Given the differences in the policies and personalities involved, these cohabitations were never frictionless. Both Mitterrand and Chirac utilized the powers and prestige of the presidency to express their opposition to decisions made by their prime ministers. But though they haggled with and elbowed one another, France’s leaders still kept the ship of state on an even keel. As political scientist Alain Garrigou observed, “the great fear of paralysis never materialized.”
But that was then, this is now. The next cohabitation will be with a party pas comme les autres (not like the others). Left-wing politician Clémentine Autain neatly captured what’s at stake in a recent television interview, saying: “Our country can slide into a situation it has not known since 1940: an extreme right government.”
The implicit comparison to Vichy — a state that actively collaborated with Nazi Germany, passed antisemitic laws, hunted down resistance fighters and Jewish refugees, and participated in the Final Solution — is overstated. But not dramatically so. Despite the National Rally’s de-demonization, it still shares much of the National Front’s DNA.

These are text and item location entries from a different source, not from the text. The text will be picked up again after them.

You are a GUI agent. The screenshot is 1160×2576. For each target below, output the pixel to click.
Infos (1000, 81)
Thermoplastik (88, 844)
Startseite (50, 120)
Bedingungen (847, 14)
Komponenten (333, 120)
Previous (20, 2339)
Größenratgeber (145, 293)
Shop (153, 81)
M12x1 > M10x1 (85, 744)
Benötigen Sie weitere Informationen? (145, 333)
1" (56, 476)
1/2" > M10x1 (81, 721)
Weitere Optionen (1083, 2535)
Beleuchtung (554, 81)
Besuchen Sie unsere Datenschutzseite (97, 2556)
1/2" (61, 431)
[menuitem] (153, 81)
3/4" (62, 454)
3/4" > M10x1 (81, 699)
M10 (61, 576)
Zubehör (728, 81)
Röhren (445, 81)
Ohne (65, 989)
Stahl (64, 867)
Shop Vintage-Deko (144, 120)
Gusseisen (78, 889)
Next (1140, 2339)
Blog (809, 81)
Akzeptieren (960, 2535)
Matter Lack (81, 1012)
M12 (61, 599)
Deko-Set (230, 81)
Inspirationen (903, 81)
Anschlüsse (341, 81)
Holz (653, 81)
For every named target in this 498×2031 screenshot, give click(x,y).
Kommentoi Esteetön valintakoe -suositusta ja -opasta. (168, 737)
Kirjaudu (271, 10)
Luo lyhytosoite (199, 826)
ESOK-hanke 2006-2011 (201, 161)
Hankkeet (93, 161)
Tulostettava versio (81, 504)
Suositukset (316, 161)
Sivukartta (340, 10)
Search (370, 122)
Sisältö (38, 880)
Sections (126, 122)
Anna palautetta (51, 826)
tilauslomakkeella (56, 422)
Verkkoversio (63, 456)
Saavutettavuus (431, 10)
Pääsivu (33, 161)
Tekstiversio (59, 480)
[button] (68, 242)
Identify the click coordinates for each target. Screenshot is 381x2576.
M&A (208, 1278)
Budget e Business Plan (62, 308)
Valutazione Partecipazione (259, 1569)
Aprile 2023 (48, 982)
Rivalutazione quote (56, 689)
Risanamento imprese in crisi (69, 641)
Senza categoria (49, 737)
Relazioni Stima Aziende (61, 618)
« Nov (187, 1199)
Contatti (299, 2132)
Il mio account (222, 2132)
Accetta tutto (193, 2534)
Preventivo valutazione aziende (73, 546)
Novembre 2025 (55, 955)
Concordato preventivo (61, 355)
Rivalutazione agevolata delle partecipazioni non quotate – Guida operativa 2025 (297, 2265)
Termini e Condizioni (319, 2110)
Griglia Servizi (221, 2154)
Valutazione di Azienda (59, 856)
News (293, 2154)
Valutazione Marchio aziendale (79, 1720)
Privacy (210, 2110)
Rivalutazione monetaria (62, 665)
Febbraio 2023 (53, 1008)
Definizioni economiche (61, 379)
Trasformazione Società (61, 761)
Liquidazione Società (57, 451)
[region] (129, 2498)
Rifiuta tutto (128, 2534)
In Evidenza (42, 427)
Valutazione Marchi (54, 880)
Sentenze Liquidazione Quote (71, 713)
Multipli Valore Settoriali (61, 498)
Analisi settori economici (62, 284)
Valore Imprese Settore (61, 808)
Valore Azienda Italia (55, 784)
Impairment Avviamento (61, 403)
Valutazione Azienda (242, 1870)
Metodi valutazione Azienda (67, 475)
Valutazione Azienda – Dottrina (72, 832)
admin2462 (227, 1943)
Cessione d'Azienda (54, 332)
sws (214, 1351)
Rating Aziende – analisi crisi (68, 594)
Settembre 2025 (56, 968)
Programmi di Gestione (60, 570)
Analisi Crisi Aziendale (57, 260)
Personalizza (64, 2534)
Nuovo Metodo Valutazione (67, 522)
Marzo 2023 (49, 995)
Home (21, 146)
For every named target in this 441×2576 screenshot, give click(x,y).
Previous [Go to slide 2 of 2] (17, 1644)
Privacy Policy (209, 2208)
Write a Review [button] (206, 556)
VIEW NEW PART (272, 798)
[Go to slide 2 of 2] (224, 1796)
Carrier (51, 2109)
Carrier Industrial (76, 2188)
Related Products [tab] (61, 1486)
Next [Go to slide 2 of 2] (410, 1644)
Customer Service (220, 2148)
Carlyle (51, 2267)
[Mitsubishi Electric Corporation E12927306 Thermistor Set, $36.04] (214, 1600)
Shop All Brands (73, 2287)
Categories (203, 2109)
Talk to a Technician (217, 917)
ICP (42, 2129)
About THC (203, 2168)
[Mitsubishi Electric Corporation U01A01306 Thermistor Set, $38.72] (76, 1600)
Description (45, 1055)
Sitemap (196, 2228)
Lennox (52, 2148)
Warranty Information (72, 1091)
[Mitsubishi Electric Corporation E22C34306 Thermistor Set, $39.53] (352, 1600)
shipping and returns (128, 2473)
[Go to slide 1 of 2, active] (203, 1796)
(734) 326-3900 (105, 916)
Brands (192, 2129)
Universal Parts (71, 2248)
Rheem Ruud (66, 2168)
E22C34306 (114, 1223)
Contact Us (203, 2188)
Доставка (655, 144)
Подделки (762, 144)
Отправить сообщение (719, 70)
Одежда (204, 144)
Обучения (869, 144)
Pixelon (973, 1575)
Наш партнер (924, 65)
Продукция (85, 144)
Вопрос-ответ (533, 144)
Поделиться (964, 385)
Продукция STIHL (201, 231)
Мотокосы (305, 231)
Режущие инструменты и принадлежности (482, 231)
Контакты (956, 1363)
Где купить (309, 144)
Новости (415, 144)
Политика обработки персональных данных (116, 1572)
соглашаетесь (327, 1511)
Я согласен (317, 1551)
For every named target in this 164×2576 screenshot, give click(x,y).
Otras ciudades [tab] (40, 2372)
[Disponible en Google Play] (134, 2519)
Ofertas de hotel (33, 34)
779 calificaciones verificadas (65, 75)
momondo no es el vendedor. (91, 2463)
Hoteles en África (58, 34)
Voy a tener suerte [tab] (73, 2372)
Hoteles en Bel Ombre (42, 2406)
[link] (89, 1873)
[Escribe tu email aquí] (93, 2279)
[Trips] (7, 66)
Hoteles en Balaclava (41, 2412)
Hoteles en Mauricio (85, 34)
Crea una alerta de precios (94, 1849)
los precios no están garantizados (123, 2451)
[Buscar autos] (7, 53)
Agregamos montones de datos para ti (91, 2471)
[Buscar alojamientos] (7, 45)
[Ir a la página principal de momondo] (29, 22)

This ideological inheritance surfaces in several ways. For example, the National Rally promises a rule by referendum — a favored tool by Bonapartist and populist rulers, including the very man who insisted on its inclusion in the current constitution, Charles de Gaulle. These regimes present referendums as a democratic corrective that overrides the rule of perceived elites by going directly to the people. The difference between de Gaulle and Le Pen, however, is that the former would resign if the referendum failed, while the latter has no intention of following such an example: “If it fails, then it fails and that’s it.” Moreover, she wants to hasten their use by requiring just 500,000 signatures rather than the current 4 million.
More crucial, though, is Le Pen’s preference for “la préférence nationale.” This benign phrase, which goes to the malignant heart of Lepenism, won’t only eliminate the constitutional right to asylum, but also the constitutional right to citizenship for those born on French soil to illegal immigrants. These and other measures — including the denial of medical care to illegal immigrants — would render the lives of millions of men, women and children in France even more vulnerable and miserable.
Given how close the Olympics are, and the nervousness of the financial markets in France, a Lepenist government wouldn’t be hasty in pursuing these goals. But, to paraphrase one of the most successful dictators, Augustus Caesar, Le Pen would make haste slowly. Like Augustus, she’d leave the façade of the republic untouched, but unlike the emperor, her rule would be far less enlightened.